■ GIVEN PASSAGE
'''

Covenants in our indebtedness could limit our flexibility and adversely affect our financial condition.

        Our ability to borrow under our secured credit facilities is dependent on maintaining compliance with various covenants, including a minimum tangible net worth covenant and specified financial ratios, such as fixed charge coverage, unencumbered assets to unsecured indebtedness, eligible collateral coverage and leverage. All of these covenants on the facilities are maintenance covenants and, if breached, could result in an acceleration of our facilities if a waiver or modification is not agreed upon with the requisite percentage of the unsecured lending group and the lenders on the other facilities.

        Our publicly held debt securities also contain covenants for fixed charge coverage and unencumbered assets to unsecured indebtedness ratios and our secured debt securities have an eligible collateral coverage requirement. The fixed charge coverage ratio in our publicly held securities is an incurrence test. If we do not meet the fixed charge coverage ratio, our ability to incur additional indebtedness will be restricted. The unencumbered asset to unsecured indebtedness covenant and the eligible collateral coverage covenant are maintenance covenants and, if breached and not cured within applicable cure periods, could result in acceleration of our publicly held debt unless a waiver or modification is agreed upon with the requisite percentage of the bondholders. Based on our unsecured credit ratings at December 31, 2009, the financial covenants in our publicly held debt securities, including the fixed charge coverage ratio and maintenance of unencumbered assets compared to unsecured indebtedness, are operative.

'''

■ WORK TO DO
In the passage on debt covenants, reproduce the part that opens with the words containing "Covenants in our indebtedness" and closes with "the other facilities.", substituting "credit lines" for "facilities". The lines that follow are separate material and have no connection to the passage on debt covenants.

(Source data)

'''

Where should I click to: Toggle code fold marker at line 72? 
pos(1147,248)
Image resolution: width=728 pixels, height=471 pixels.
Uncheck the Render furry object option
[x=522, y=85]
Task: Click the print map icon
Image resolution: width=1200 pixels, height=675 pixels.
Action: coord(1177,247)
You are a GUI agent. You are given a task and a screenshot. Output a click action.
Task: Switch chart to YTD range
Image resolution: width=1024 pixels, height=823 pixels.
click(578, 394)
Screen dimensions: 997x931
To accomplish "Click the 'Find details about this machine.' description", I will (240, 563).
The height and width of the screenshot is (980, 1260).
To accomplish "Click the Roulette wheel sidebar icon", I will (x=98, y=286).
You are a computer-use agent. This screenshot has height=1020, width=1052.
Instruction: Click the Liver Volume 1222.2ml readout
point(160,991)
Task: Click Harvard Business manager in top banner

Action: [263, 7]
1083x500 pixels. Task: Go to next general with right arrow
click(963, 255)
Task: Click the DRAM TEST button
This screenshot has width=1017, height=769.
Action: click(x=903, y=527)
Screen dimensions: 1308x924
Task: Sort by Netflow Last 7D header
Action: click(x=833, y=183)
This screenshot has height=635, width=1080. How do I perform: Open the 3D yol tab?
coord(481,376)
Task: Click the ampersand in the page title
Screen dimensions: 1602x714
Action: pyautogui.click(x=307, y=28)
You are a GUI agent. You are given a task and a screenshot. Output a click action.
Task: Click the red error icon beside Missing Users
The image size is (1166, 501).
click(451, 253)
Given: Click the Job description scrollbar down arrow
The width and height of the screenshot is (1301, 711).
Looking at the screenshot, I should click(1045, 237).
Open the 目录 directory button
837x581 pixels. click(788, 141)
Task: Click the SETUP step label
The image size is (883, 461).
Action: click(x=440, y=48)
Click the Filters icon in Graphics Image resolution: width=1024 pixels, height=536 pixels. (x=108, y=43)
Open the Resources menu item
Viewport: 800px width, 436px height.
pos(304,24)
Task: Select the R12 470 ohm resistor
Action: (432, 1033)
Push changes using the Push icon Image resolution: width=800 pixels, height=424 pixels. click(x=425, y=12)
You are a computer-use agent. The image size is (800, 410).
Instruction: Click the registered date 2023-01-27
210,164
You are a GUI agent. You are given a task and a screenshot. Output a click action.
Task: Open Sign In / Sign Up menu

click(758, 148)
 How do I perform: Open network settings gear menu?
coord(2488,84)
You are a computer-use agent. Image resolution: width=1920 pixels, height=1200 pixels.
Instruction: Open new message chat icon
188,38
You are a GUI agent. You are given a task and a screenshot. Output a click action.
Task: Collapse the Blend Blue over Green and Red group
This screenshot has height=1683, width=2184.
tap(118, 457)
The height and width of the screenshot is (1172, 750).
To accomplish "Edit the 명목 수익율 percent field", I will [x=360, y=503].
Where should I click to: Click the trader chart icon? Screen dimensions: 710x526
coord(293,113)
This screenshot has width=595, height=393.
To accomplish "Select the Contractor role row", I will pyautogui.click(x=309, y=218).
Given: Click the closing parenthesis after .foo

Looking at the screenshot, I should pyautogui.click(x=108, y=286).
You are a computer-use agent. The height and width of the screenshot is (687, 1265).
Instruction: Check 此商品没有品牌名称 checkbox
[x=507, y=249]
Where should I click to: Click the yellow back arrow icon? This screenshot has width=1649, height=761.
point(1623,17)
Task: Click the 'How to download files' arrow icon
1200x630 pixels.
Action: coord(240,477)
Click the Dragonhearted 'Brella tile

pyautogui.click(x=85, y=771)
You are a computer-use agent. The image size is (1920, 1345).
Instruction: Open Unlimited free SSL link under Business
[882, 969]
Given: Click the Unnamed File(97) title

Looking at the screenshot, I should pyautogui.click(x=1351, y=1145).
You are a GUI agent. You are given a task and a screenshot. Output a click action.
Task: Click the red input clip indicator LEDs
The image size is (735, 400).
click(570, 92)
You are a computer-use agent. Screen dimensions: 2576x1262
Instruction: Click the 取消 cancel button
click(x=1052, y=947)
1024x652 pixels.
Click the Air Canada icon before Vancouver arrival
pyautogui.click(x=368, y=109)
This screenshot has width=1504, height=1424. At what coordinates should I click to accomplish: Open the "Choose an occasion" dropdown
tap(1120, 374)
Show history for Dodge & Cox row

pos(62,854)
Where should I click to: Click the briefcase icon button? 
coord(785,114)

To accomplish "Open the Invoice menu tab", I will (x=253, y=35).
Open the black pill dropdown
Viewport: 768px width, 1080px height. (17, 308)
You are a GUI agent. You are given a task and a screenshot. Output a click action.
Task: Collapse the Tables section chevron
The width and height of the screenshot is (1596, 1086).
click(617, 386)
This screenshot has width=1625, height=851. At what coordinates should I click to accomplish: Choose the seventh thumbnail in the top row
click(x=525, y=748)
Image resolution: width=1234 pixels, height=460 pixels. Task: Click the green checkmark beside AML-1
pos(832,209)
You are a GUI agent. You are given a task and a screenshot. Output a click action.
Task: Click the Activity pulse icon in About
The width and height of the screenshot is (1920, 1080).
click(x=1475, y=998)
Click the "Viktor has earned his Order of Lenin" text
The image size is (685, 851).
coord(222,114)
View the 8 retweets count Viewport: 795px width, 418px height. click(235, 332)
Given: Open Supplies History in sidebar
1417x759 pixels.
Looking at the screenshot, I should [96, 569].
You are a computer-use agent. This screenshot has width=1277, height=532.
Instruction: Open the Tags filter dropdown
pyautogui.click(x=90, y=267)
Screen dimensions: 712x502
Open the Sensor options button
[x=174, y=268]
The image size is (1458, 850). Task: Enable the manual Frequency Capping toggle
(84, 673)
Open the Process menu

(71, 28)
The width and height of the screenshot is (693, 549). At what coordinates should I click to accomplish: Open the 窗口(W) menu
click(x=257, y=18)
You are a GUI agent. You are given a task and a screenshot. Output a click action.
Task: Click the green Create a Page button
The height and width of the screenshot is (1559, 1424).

'''

■ OUTPUT BELOW
Covenants in our indebtedness could limit our flexibility and adversely affect our financial condition.

        Our ability to borrow under our secured credit credit lines is dependent on maintaining compliance with various covenants, including a minimum tangible net worth covenant and specified financial ratios, such as fixed charge coverage, unencumbered assets to unsecured indebtedness, eligible collateral coverage and leverage. All of these covenants on the credit lines are maintenance covenants and, if breached, could result in an acceleration of our credit lines if a waiver or modification is not agreed upon with the requisite percentage of the unsecured lending group and the lenders on the other credit lines.